--- start Page excerpt ---
An article of faith which underpinned the early Analysis was a deeply held commitment to radio itself. Throughout its 40 years, the programmes has been based on a belief that radio, uncluttered by pictures and carefully-manicured presenters, does the job of explaining the world better than any television programme. Which is not to say that Analysis has never had its stars; most notable of these was Mary Goldring who was the main presenter from 1975 to 1984. Her first Analysis in May 1975 began in her famously direct style, "Did you vote in local government elections today? Did you even know that elections were going on outside Northern Ireland?" Mary Goldring probably deserves the accolade of the foremost current affairs broadcaster of her generation and she used Analysis as her main platform. She was not afraid to be outspoken; in 'Whipping the Cream' in June 1981, she made it perfectly clear that she would close 'failing' universities, that the government failed to do so was due to "the vestigial awe of universities" we have and as a result, "the government has lost an unrepeatable opportunity to throw some redundant institutions to the wolves." Ouch!
--- end Page excerpt ---
■ **Task set**
A: Which calendar years does the passage about the radio program Analysis mention?
B: Resume the passage about the radio program Analysis, picking up right after its final word.
--- start Data excerpt ---
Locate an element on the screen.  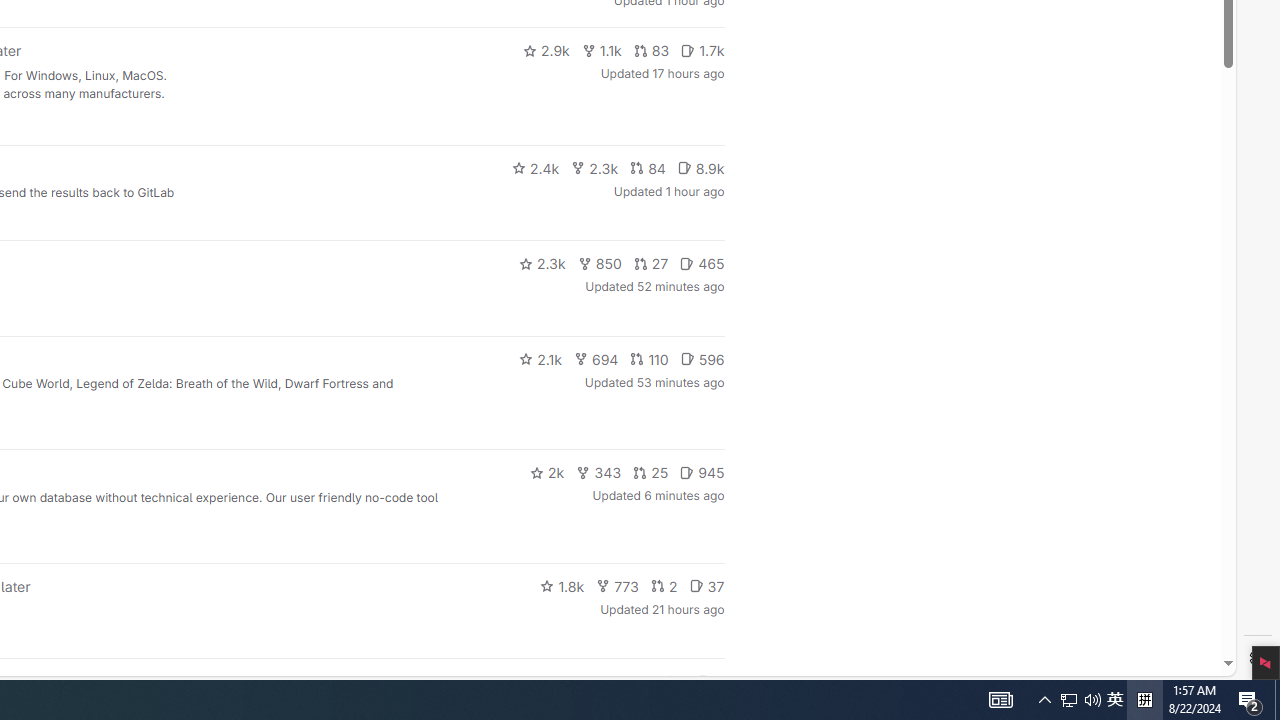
--- end Data excerpt ---
■ **Expected outputs**
A: 1975, 1981, 1984

B:
Analysis today remains Radio Four's most authentically intellectual programme. Listening to Michael Blastland present the most recent Analysis I felt the founding fathers would have recognised in that thoughtful, unadorned and truly 'analytical' edition the qualities of thorough research and rigour to which they aspired, 40 years earlier.

Hugh Chignell is Associate Professor of Broadcasting History at Bournemouth University

  • Listen to tonight's 40th anniversary edition of Analysis, presented by Michael Blastland, an Analysis producer from the 1990s and now a regular presenter, and produced by Linda Pressly.
  • There are pictures of early presenters and producers on the programme's web page. Also an archive episode, presented by Ian McIntyre, from 1971.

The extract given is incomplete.